JACKSON MARTINS, NÓS E A BEIJA-FLOR: 10 ANOS
*Coluna publicada no blog Ouro de Tolo em 21/7/2013
Está se
aproximando a hora de começar as disputas de samba-enredo, época que vivencio
mais o carnaval e começará a temporada de 2014. Nossa, o tempo voa. Comecei em
1997 e lembro como se fosse ontem.
Ao mesmo
tempo que com parceiros escrevo o samba concorrente escrevo para o meu blog ( www.aloisiovillar.blogspot.com)

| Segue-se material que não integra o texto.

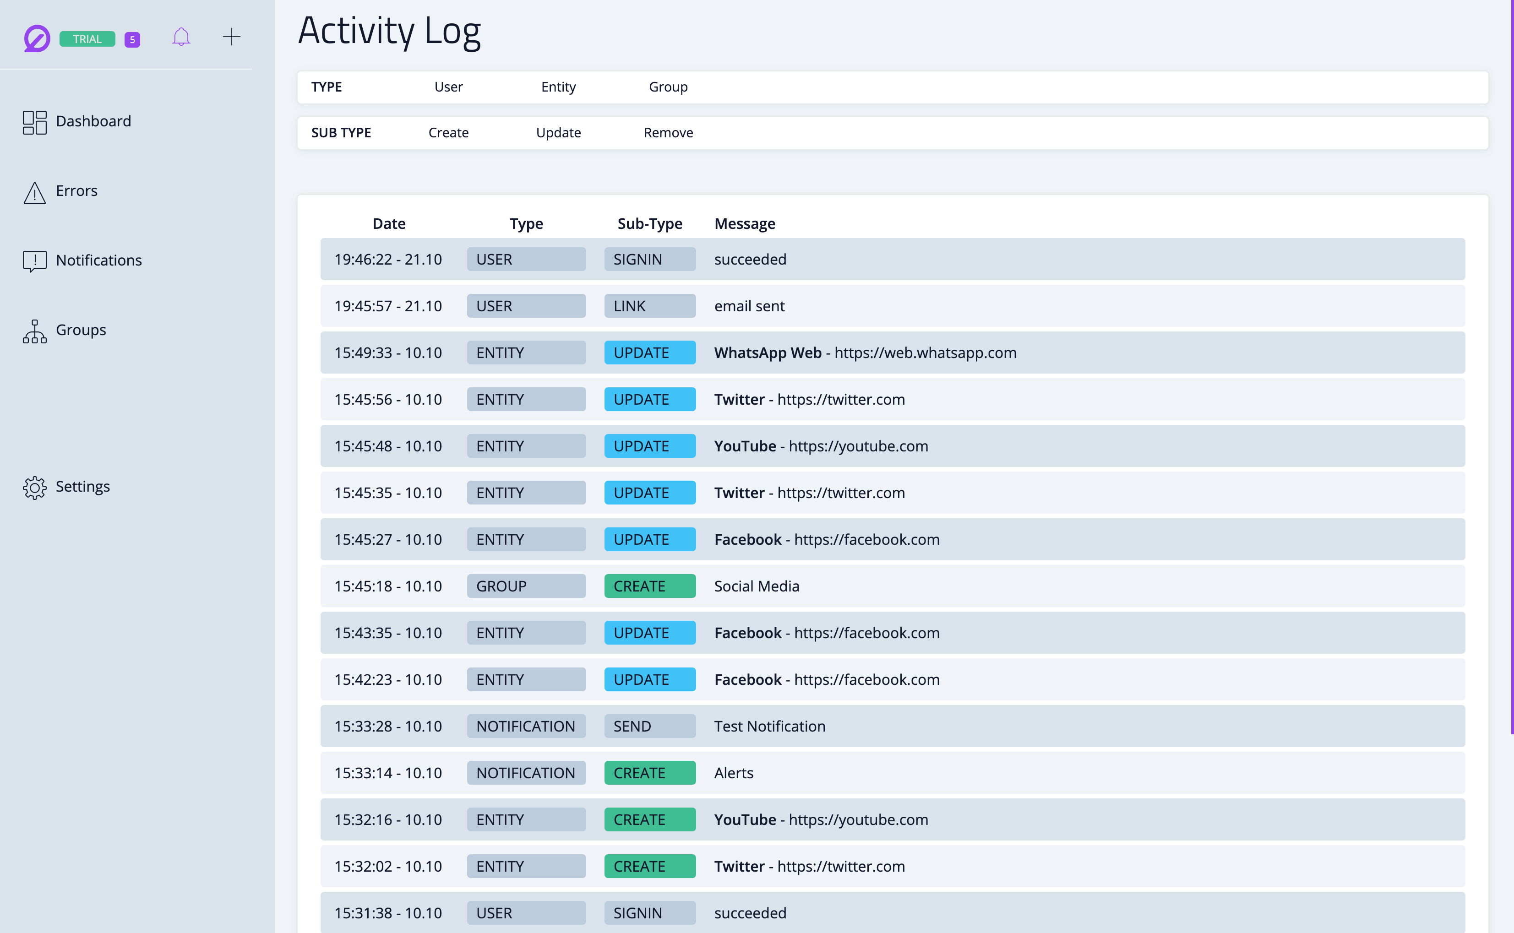
Task: Click the Dashboard grid icon
Action: point(35,122)
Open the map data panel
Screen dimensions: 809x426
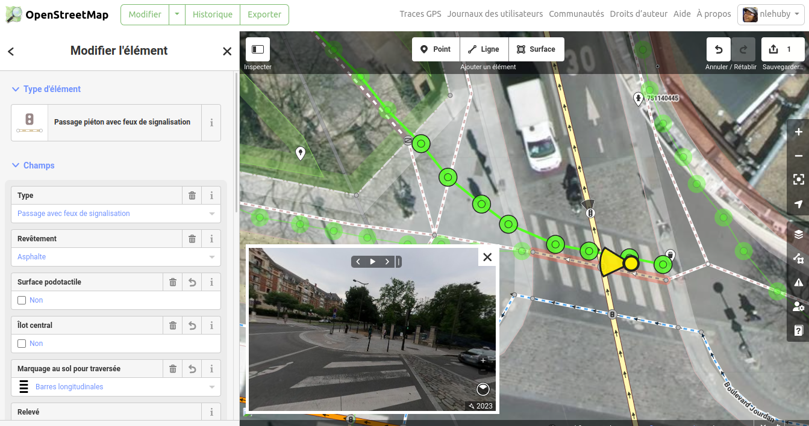point(798,259)
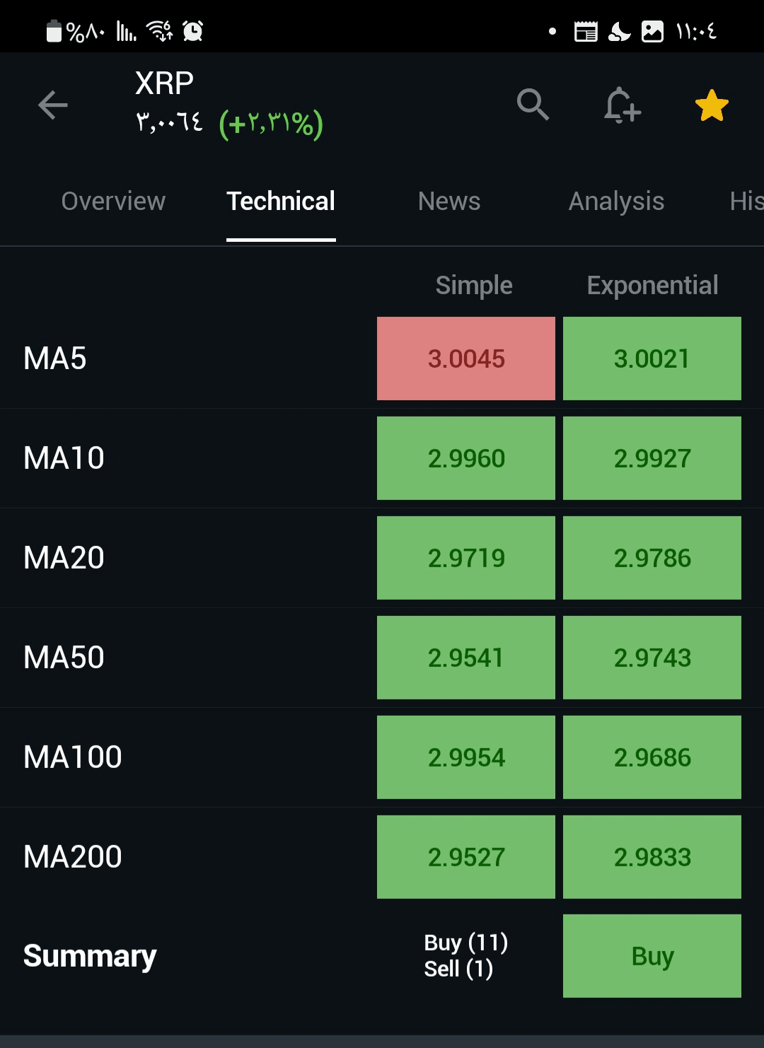Open the News tab
764x1048 pixels.
tap(449, 202)
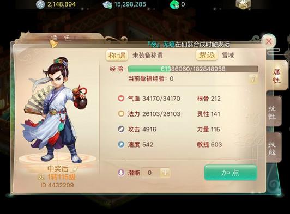Click the yellow 法力 mana icon
Screen dimensions: 290x214
pos(121,114)
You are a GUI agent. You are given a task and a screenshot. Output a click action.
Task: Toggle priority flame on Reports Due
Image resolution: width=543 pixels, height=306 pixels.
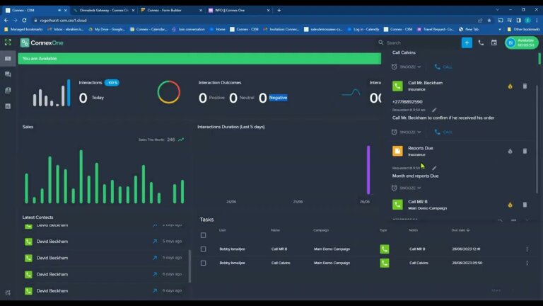(510, 152)
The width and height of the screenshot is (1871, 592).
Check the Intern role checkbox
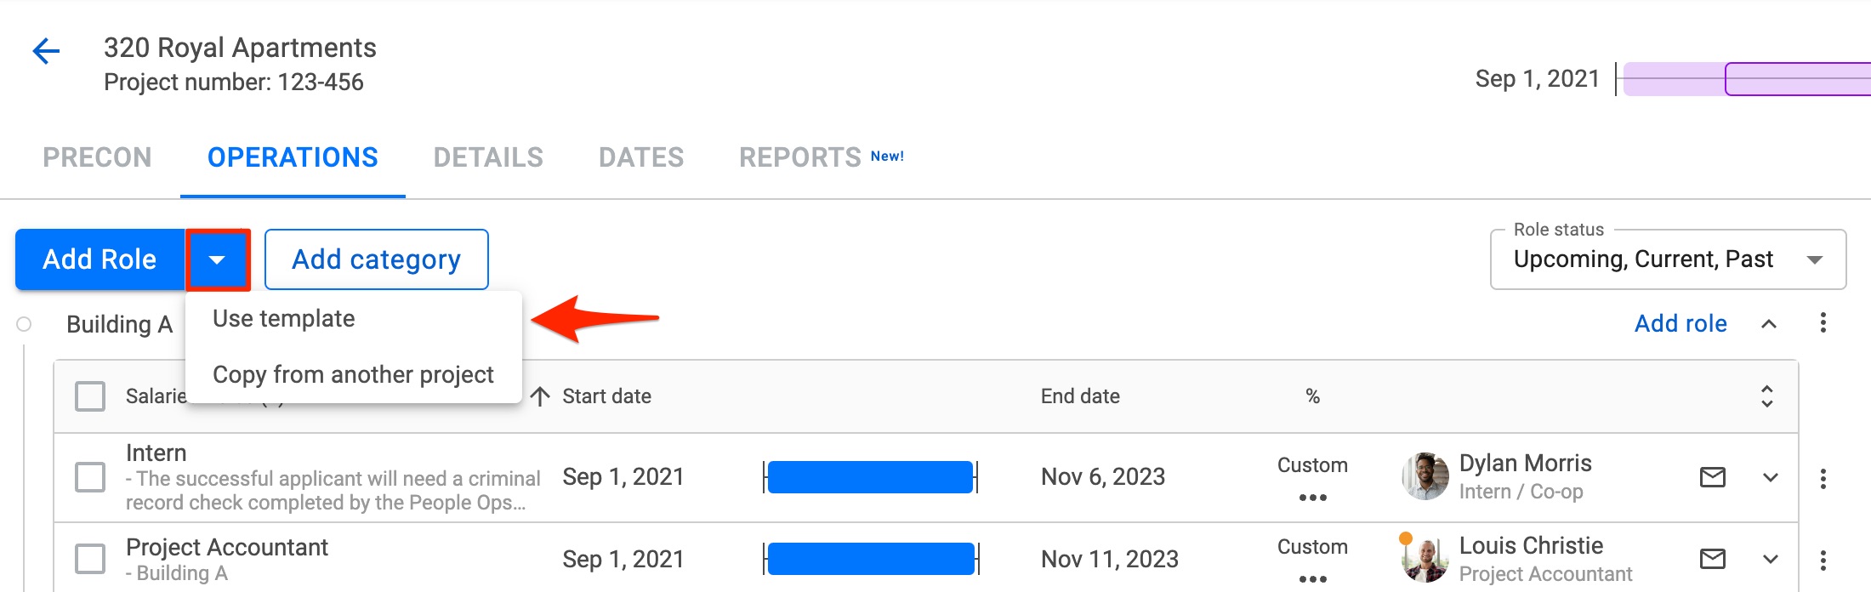click(90, 477)
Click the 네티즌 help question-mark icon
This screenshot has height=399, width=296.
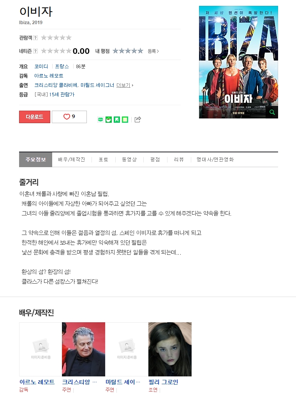(x=35, y=51)
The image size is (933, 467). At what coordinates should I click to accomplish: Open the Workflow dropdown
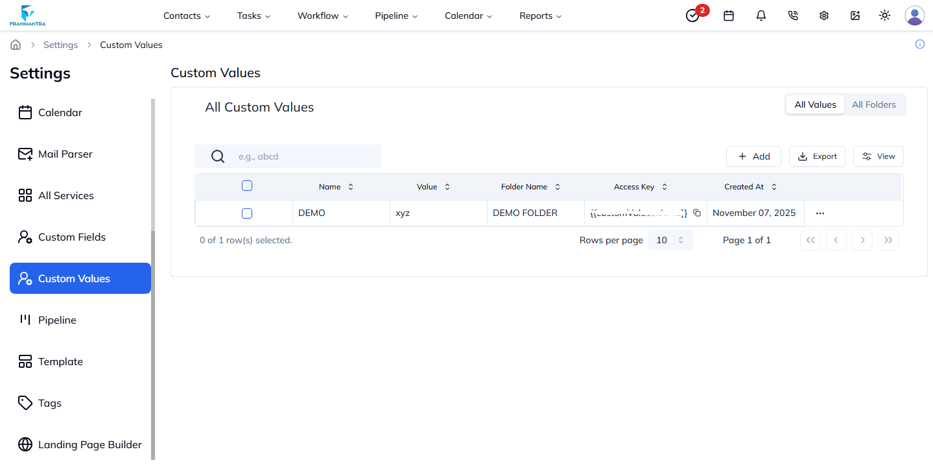(x=322, y=15)
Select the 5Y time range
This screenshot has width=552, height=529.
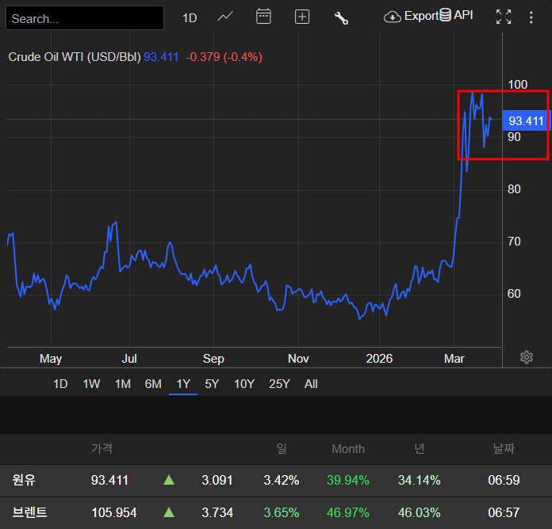pyautogui.click(x=212, y=384)
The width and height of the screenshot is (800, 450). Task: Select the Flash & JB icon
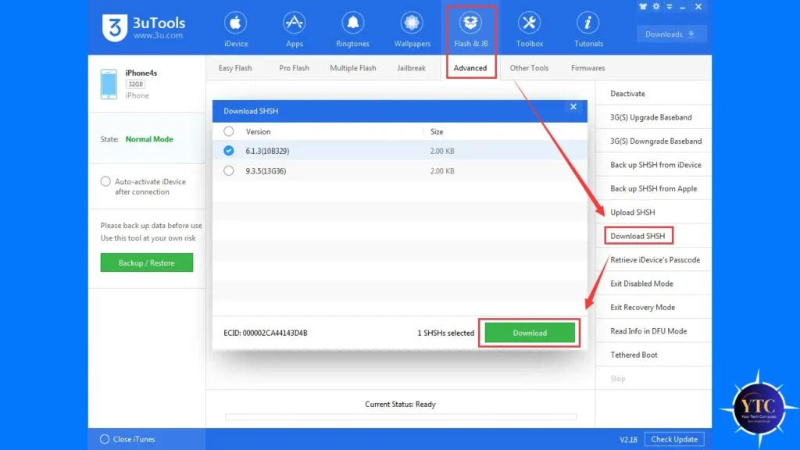[x=470, y=28]

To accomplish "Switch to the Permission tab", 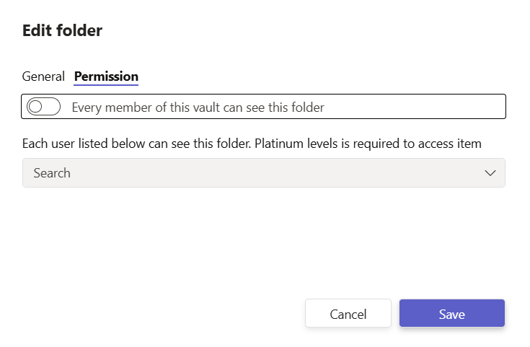I will [x=106, y=76].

uma série chamada “cinco carnavais” onde falo um pouco sobre a história da
agremiação e cinco carnavais dela que me marcaram como sambista e compositor. A
série é publicada todas as quartas, começou com a Portela e já escrevi sobre
quatorze escolas. A próxima é a Caprichosos de Pilares.
Escrever
o samba de 2014 e pesquisar sobre a história da Caprichosos rapidamente me
remetem a um nome que faz parte da história de Pilares, do carnaval e da minha história
no samba. Faz-me lembrar de Jackson Martins.
Jackson
era muito querido por nós e sua morte até hoje é nebulosa. Foi assassinado com
tiro na cabeça na frente da família na porta do local que fazia shows. Até hoje
o crime não foi elucidado, os criminosos estão impunes e um boa dezena de
teorias sobre o assassinato surgiram durante os anos, algumas bem fortes.
Mas
infelizmente Jackson partiu. Essa é a única certeza.
Jackson
Martins e sua presença como um cometa na Terra me leva ao ano de 2003, dez anos
atrás.
Decidimos escrever para a Beija-Flor naquele ano graças a amizade que fizemos com Jackson Braga, um compositor da escola. A Beija-Flor era, como é hoje, uma potência do nosso carnaval, era a detentora do título e tinha uma ala de compositores poderosa. Enfim, um imenso desafio como viveremos na Portela para esse ano.
A
parceria foi formada pelo Jackson, eu, Paulo Travassos e Cadinho e pedimos
ajuda ao nosso amigo e parceiro Roger Linhares na elaboração do samba. Ele não
poderia cantar nem assinar porque já era um dos cantores da parceria de
Wilsinho Paz, mas não deixaria de nos ajudar.
Fomos até
a casa dele e fizemos a primeira do samba e refrão do meio. Ficaram muito bons.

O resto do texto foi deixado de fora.